# Job
Continue the letter addressed to U.S. Capitalism shown below, writing on from its last sentence; the data after it is not part of the letter.

# Page text

[BEGIN]

Ideas for Change Include Tapping Into Local Communities and Redistributing Wealth Through Remote Work

(Photo by Christina Morillo from Pexels)

Dear U.S. Capitalism,

It’s me again, Social Work.

A lot has happened since we last spoke, and I’m not gonna lie — I’m pretty proud of you. Activists and academics who have been fighting for racial justice for a long time, along with longtime social justice-committed businesses like Ben & Jerry’s, are finally getting more of your allyship:

  • Large corporations, including Verizon, Microsoft, Starbucks, Ford, Patagonia, REI, and North Face, are following a call-to-action from leading civil rights groups to stop paid advertising on social media platforms that they believe should be held accountable for allowing hate speech and divisive content. And social media companies are responding with changes of their own.
  • Businesses, like Sephora and Rent the Runway, are committing 15% of their shelf space to Black-owned brands by signing onto the 15 Percent Pledge.
  • NASCAR officially prohibited the confederate flag from being displayed at any NASCAR event or property.
  • Beauty product makers, like Unilever and Johnson & Johnson, are replacing product language and advertising that implicitly promote the ideology of white/fair skin as superior.
  • People in power, like Reddit cofounder Alexis Ohanian, are giving up their Board of Directors seats to make room for greater Black representation in boardrooms.

And much more.

To keep the dialogue going, I humbly offer seven considerations as we move forward and companies revisit their social responsibilities. So, yes to all you’re doing and …

Let’s give up something else, like grossly unequal compensation ratios.

The massive wealth disparities in our economy are part of what maintains racial injustice. Each company can do its part in addressing the economy’s role in racial justice by making its highest-to-lowest-paid-employee ratio lower and, better yet, becoming employee-owned.

Let’s use the growing trend toward remote work as a way to redistribute wealth rather than exploit lower-socioeconomic communities.

It would be unfortunate if remotely distributed workforces were used as an opportunity to cut costs by paying remote workers less based on where they live.

Let’s use our incredible pools of social capital and knowledge to build relationships with local communities and provide more internships to next-generation youth from disadvantaged communities.

[END]

# Provided material
[BEGIN]

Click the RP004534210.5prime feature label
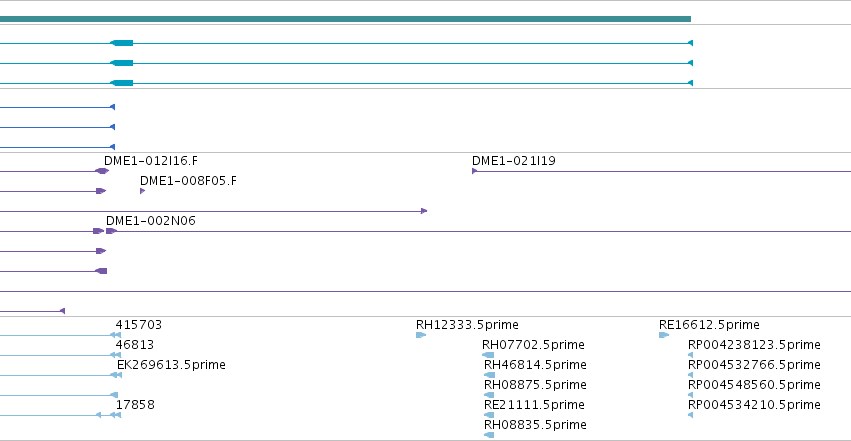 pos(754,405)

[END]

# Written answer
In impoverished neighborhoods, especially ones that are heavily impacted by incarceration and broken families, many parents have to work multiple jobs at minimum wage or do shift work, which may leave children unattended during parts of the day. Low socioeconomic circumstances can lead to lack of supervision or recreational opportunities for youth, which are risk factors for maladaptive behaviors like substance abuse and youth violence. Addressing the economic conditions takes time, but supporting youth in our communities with internships and opportunities to learn new industries are powerful and immediate action items. Maybe it’s providing internships directly or partnering with organizations like Coded by Kids in Philadelphia. Plus, how many people in your company right now can provide you with the perspective of a teenager? Likely none.

Let’s hire more social workers, activists, and community organizing professionals in corporate jobs to enhance human-centered and community-minded perspectives.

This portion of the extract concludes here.